If a line in the entries below holds the string "will", copy it.

Excerpts from a dataset
━━━━━━━━━━━━━━━━━━━━━━━━━━━━━━

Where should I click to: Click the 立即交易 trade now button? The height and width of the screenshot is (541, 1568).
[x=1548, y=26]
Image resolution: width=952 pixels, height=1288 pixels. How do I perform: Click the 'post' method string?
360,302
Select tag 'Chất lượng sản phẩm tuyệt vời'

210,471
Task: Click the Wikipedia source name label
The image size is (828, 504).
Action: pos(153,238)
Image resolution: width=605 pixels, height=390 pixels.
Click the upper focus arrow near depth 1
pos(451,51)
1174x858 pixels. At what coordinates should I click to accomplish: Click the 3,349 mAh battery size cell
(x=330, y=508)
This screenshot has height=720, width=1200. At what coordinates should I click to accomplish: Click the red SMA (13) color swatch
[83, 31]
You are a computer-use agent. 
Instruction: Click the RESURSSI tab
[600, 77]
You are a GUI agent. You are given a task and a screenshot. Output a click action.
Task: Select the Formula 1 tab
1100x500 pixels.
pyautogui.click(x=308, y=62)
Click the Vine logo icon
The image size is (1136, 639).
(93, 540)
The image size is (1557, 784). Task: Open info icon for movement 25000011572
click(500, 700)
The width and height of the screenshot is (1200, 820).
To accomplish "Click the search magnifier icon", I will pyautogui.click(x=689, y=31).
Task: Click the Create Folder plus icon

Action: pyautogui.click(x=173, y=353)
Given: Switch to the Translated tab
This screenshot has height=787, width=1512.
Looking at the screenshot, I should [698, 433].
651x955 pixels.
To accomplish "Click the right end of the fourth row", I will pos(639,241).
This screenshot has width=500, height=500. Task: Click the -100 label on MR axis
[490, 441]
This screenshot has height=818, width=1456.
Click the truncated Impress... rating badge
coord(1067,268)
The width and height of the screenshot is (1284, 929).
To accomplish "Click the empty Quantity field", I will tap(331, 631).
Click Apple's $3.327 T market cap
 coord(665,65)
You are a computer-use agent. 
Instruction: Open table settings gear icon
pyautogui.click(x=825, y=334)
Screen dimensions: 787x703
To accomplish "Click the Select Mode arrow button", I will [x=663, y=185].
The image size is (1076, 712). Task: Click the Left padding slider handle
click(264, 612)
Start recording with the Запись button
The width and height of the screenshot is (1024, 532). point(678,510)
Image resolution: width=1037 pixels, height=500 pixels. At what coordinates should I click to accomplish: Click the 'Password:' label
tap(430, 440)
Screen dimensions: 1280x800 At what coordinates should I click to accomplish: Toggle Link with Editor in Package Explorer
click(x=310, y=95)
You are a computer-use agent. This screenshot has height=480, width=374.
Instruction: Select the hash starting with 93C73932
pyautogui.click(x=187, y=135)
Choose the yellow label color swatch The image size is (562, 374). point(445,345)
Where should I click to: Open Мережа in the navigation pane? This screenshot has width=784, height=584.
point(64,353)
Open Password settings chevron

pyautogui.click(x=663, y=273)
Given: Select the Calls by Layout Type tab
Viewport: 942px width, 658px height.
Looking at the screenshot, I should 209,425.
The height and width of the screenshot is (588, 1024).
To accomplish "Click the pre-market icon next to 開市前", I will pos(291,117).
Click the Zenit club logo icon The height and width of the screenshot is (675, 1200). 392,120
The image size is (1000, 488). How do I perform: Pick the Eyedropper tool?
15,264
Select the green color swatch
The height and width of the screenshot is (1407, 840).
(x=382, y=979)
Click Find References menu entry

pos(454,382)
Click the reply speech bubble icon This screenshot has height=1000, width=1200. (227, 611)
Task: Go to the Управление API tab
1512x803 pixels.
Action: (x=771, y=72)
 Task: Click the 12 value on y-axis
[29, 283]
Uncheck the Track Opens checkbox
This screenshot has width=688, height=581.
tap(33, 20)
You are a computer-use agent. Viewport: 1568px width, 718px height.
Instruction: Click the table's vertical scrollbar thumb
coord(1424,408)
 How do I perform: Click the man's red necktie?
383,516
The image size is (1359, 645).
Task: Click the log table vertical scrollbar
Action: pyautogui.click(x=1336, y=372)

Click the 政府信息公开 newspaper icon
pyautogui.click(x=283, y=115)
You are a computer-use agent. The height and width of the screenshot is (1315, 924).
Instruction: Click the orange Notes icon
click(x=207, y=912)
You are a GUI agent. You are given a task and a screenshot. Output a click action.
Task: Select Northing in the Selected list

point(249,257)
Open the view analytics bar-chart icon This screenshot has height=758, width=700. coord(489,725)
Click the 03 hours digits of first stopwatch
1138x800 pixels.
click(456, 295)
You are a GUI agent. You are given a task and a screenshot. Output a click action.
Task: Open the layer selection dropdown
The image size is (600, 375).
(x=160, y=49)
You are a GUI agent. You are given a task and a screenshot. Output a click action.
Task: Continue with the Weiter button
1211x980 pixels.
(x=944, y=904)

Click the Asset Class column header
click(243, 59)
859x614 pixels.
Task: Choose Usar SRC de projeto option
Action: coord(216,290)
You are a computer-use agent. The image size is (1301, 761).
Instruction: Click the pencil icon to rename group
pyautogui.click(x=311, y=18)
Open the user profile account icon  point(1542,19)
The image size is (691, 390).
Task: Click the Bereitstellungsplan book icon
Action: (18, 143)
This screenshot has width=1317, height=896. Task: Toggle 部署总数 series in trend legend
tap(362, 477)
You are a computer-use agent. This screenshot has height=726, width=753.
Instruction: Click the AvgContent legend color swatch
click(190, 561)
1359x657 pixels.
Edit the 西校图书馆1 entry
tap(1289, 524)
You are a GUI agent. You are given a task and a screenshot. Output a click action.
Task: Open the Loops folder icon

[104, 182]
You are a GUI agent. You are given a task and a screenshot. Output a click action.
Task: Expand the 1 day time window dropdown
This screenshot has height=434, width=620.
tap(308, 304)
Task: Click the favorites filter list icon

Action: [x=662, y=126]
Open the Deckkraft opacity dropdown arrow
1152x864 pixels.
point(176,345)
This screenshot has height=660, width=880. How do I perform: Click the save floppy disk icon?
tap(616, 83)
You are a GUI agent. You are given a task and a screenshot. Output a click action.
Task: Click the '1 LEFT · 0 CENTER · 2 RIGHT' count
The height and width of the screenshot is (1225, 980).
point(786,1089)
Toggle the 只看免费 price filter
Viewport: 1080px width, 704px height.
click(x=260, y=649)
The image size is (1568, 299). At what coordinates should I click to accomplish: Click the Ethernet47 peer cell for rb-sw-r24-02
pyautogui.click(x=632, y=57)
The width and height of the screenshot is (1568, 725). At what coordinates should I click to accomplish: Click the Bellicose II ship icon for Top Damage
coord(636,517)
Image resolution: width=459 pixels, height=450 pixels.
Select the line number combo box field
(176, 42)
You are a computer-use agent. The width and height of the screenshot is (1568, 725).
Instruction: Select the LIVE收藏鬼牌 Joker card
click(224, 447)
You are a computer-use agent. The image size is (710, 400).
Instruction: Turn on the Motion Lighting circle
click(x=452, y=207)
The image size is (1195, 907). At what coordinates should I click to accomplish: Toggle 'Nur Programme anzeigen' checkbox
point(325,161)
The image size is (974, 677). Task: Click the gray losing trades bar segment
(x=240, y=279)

━━━━━━━━━━━━━━━━━━━━━━━━━━━━━━

● **Task result**
To accomplish "Click the search magnifier icon", I will pyautogui.click(x=689, y=31).
To accomplish "Click the right end of the fourth row", I will pos(639,241).
To accomplish "Click the empty Quantity field", I will tap(331, 631).
To accomplish "Click the Select Mode arrow button", I will [x=663, y=185].
To accomplish "Click the pre-market icon next to 開市前", I will pos(291,117).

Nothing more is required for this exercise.